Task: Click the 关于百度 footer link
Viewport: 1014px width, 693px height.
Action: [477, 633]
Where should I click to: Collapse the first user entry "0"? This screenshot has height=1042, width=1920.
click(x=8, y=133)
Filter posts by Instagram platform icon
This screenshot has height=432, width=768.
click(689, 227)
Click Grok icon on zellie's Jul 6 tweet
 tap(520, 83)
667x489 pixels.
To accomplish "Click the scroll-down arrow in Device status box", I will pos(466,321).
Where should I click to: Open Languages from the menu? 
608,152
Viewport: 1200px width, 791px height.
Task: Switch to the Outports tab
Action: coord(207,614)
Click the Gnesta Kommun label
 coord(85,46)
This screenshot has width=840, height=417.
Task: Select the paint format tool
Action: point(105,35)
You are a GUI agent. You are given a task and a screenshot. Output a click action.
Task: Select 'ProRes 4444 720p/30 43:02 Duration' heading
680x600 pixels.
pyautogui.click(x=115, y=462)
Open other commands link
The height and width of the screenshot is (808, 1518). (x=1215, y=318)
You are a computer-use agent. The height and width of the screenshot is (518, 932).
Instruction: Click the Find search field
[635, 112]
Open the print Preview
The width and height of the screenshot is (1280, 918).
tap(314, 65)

Challenge >>
Please reproduce the entire listing above verbatim, keeping every line unchanged and in its original order.

Correct answer >>
Task: Click the 关于百度 footer link
Viewport: 1014px width, 693px height.
Action: [477, 633]
Where should I click to: Collapse the first user entry "0"? This screenshot has height=1042, width=1920.
click(x=8, y=133)
Filter posts by Instagram platform icon
This screenshot has height=432, width=768.
click(689, 227)
Click Grok icon on zellie's Jul 6 tweet
 tap(520, 83)
667x489 pixels.
To accomplish "Click the scroll-down arrow in Device status box", I will pos(466,321).
Where should I click to: Open Languages from the menu? 
608,152
Viewport: 1200px width, 791px height.
Task: Switch to the Outports tab
Action: coord(207,614)
Click the Gnesta Kommun label
 coord(85,46)
This screenshot has width=840, height=417.
Task: Select the paint format tool
Action: point(105,35)
You are a GUI agent. You are given a task and a screenshot. Output a click action.
Task: Select 'ProRes 4444 720p/30 43:02 Duration' heading
680x600 pixels.
pyautogui.click(x=115, y=462)
Open other commands link
The height and width of the screenshot is (808, 1518). (x=1215, y=318)
You are a computer-use agent. The height and width of the screenshot is (518, 932).
Instruction: Click the Find search field
[635, 112]
Open the print Preview
The width and height of the screenshot is (1280, 918).
tap(314, 65)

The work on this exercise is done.